START TASK DATA

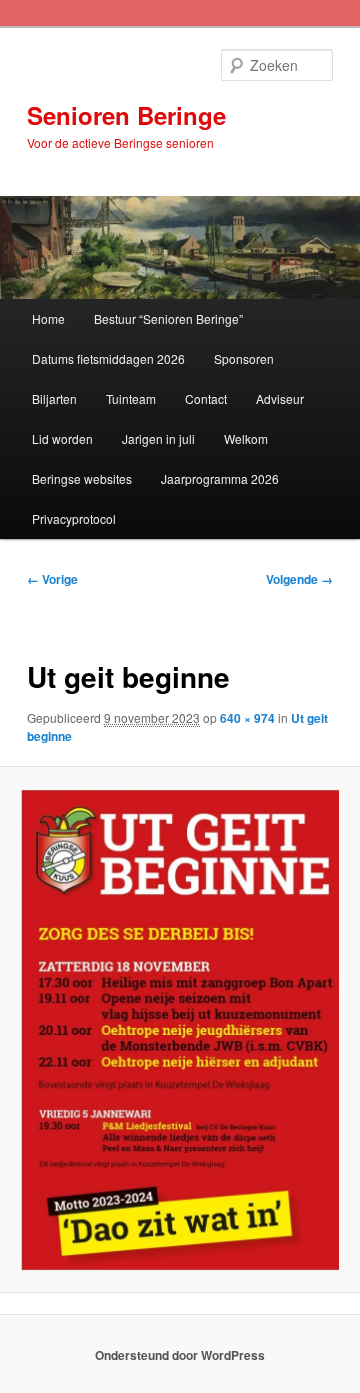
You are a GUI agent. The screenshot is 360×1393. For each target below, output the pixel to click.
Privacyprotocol (74, 518)
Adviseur (280, 398)
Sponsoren (244, 358)
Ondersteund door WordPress (180, 1355)
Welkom (246, 438)
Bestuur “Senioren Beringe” (168, 318)
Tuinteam (131, 398)
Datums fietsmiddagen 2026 (108, 358)
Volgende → (299, 579)
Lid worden (62, 438)
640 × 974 (247, 718)
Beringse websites (82, 478)
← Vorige (52, 579)
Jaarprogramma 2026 (220, 478)
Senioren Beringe (126, 115)
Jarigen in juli (158, 438)
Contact (206, 398)
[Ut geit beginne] (179, 1029)
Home (48, 318)
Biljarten (54, 398)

END TASK DATA

• EXERCISE DETAILS: Only those lines running from the one containing "Ondersteund door WordPress (180, 1355)" through the last line of the data above are to be copied, exactly, with both ends included.

• RESPONSE AREA:
Ondersteund door WordPress (180, 1355)
Welkom (246, 438)
Bestuur “Senioren Beringe” (168, 318)
Tuinteam (131, 398)
Datums fietsmiddagen 2026 (108, 358)
Volgende → (299, 579)
Lid worden (62, 438)
640 × 974 (247, 718)
Beringse websites (82, 478)
← Vorige (52, 579)
Jaarprogramma 2026 (220, 478)
Senioren Beringe (126, 115)
Jarigen in juli (158, 438)
Contact (206, 398)
[Ut geit beginne] (179, 1029)
Home (48, 318)
Biljarten (54, 398)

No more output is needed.